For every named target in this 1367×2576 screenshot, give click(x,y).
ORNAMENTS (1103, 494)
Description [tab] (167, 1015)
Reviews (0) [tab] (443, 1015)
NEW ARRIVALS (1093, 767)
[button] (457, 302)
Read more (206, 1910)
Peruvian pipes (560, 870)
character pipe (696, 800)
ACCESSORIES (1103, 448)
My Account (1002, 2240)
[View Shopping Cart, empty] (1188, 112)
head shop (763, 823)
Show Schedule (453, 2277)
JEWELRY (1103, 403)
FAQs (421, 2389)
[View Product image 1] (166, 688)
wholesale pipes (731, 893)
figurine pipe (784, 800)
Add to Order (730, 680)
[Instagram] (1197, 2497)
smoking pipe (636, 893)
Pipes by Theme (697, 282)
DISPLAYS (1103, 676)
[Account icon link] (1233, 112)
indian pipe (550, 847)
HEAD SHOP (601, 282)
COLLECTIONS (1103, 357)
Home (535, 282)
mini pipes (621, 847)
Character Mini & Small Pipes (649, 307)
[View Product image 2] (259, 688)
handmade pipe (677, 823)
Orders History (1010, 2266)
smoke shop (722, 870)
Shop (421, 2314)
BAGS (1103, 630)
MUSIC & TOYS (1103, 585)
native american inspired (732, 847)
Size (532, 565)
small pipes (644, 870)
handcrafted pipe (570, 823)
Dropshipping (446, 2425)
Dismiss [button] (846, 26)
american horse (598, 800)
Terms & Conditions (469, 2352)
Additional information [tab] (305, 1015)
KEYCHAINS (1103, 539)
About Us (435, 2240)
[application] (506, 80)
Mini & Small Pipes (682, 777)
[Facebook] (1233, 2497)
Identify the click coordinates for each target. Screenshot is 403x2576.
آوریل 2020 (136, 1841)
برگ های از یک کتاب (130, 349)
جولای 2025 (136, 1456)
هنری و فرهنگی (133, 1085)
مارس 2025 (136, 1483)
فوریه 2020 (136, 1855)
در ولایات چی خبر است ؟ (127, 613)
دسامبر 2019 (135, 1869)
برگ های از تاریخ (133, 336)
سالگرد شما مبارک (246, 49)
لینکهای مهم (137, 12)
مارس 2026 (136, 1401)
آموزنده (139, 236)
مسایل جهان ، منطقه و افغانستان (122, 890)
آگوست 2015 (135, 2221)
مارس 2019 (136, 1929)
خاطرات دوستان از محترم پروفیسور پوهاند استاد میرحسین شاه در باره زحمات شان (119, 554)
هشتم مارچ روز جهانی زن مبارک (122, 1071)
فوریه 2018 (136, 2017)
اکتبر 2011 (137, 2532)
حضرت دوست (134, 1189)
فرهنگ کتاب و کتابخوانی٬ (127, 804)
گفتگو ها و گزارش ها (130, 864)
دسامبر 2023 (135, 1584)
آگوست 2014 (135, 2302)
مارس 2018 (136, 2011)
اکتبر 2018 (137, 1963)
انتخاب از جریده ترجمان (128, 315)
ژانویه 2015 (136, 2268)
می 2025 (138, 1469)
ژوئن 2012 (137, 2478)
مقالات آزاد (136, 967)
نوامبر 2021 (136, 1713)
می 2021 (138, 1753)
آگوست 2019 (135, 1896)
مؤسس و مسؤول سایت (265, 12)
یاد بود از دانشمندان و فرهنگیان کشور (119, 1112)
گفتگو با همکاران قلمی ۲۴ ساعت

───

From the line holding "american horse (598, 800)" to the final line of the data, repeat every line exactly. Leave out all the rest.

american horse (598, 800)
Terms & Conditions (469, 2352)
Additional information [tab] (305, 1015)
KEYCHAINS (1103, 539)
About Us (435, 2240)
[application] (506, 80)
Mini & Small Pipes (682, 777)
[Facebook] (1233, 2497)
Identify the click coordinates for each target. Screenshot is 403x2576.
آوریل 2020 (136, 1841)
برگ های از یک کتاب (130, 349)
جولای 2025 (136, 1456)
هنری و فرهنگی (133, 1085)
مارس 2025 (136, 1483)
فوریه 2020 (136, 1855)
در ولایات چی خبر است ؟ (127, 613)
دسامبر 2019 (135, 1869)
برگ های از تاریخ (133, 336)
سالگرد شما مبارک (246, 49)
لینکهای مهم (137, 12)
مارس 2026 (136, 1401)
آموزنده (139, 236)
مسایل جهان ، منطقه و افغانستان (122, 890)
آگوست 2015 (135, 2221)
مارس 2019 (136, 1929)
خاطرات دوستان از محترم پروفیسور پوهاند استاد میرحسین شاه در باره زحمات شان (119, 554)
هشتم مارچ روز جهانی زن مبارک (122, 1071)
فوریه 2018 (136, 2017)
اکتبر 2011 (137, 2532)
حضرت دوست (134, 1189)
فرهنگ کتاب و کتابخوانی٬ (127, 804)
گفتگو ها و گزارش ها (130, 864)
دسامبر 2023 (135, 1584)
آگوست 2014 (135, 2302)
مارس 2018 (136, 2011)
اکتبر 2018 (137, 1963)
انتخاب از جریده ترجمان (128, 315)
ژانویه 2015 (136, 2268)
می 2025 (138, 1469)
ژوئن 2012 (137, 2478)
مقالات آزاد (136, 967)
نوامبر 2021 (136, 1713)
می 2021 (138, 1753)
آگوست 2019 (135, 1896)
مؤسس و مسؤول سایت (265, 12)
یاد بود از دانشمندان و فرهنگیان کشور (119, 1112)
گفتگو با همکاران قلمی ۲۴ ساعت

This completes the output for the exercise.